Whether keeping U.S. forces in Afghanistan indefinitely would help or hurt has been a source of debate almost since the beginning. The U.S. has twice experimented with troop drawdowns, and both times found itself returning more military force to steady a shaky security and political landscape. U.S. diplomatic and assistance efforts also tend to wane in the absence of U.S. troops to protect them.
These patterns – a spurt of high-level activity followed by months or years of neglect — reveal a more fundamental contradiction in U.S. policy and political rhetoric: the U.S. government pumps money into the military but has become more and more reluctant to use it, while at the same time starving the very mechanisms that might accomplish the goal of reducing deployments – diplomacy and foreign assistance.

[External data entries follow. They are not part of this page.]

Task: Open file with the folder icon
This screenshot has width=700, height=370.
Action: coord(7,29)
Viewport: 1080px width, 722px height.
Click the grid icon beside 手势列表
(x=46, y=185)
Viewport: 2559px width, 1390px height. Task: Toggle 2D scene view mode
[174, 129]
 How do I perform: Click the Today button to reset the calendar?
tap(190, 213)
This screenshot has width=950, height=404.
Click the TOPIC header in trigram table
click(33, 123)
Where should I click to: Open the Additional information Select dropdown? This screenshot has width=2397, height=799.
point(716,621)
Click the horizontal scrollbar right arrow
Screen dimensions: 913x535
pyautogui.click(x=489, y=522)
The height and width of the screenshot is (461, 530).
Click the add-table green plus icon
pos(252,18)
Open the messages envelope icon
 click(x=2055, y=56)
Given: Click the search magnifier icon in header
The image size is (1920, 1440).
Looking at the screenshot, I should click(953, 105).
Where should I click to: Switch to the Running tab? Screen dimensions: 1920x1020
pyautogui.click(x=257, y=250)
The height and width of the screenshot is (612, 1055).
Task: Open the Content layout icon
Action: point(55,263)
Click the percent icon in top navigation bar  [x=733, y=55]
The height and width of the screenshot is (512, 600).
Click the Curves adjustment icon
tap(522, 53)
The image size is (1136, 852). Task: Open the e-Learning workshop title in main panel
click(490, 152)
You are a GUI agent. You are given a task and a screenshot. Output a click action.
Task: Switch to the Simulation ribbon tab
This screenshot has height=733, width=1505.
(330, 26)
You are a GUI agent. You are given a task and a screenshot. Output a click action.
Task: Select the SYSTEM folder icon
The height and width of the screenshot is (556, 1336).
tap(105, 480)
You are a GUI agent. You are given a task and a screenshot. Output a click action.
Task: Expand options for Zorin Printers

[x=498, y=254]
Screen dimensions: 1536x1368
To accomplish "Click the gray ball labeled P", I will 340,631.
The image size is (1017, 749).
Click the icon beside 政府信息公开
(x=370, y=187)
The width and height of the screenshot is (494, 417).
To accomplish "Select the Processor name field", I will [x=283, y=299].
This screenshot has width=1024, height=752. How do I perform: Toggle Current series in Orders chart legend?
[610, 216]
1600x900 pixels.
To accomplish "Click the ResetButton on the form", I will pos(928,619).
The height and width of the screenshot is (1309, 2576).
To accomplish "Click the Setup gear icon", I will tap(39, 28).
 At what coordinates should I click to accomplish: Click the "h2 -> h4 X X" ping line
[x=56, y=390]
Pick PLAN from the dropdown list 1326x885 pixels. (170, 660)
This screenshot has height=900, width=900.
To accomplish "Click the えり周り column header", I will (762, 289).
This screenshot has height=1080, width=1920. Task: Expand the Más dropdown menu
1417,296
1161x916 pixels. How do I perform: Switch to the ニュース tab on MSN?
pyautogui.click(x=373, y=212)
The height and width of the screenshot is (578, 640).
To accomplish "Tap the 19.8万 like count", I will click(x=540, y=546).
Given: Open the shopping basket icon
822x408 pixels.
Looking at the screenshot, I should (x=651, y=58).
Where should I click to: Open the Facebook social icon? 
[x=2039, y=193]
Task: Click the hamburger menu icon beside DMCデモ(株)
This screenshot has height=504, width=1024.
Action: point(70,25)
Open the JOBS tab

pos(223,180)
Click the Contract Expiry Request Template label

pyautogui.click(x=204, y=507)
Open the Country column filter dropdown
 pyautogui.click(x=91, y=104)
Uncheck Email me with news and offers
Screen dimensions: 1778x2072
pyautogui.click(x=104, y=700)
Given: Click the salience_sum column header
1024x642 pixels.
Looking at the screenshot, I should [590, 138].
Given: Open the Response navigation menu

The Politifact website reported in 2017 that the U.S. Foreign Service had about 14,000 personnel, compared with the Defense Department’s 1.3 million troops on active duty. The disparity is so severe that even defense and military leaders have pleaded with the White House and Congress for years to provide more resources to the State Department and the U.S. Agency for International Development.
It all raises the question of whether the U.S. is really serious about stemming the flow of migrants. (And let’s be clear, most would far-and-away rather stay at home if conditions allowed, and refugees from war and oppression end up not in the United States or in Europe, but in a country right next door — see Turkey, Jordan, and Lebanon for Syrians, and Colombia and Peru for Venezuelans.)
If the agonizing about migrants is genuine rather than politically convenient, it’s time to apply the prodigious talents, skills, and still surprisingly robust political capital of the United States to tackling these problems at their source.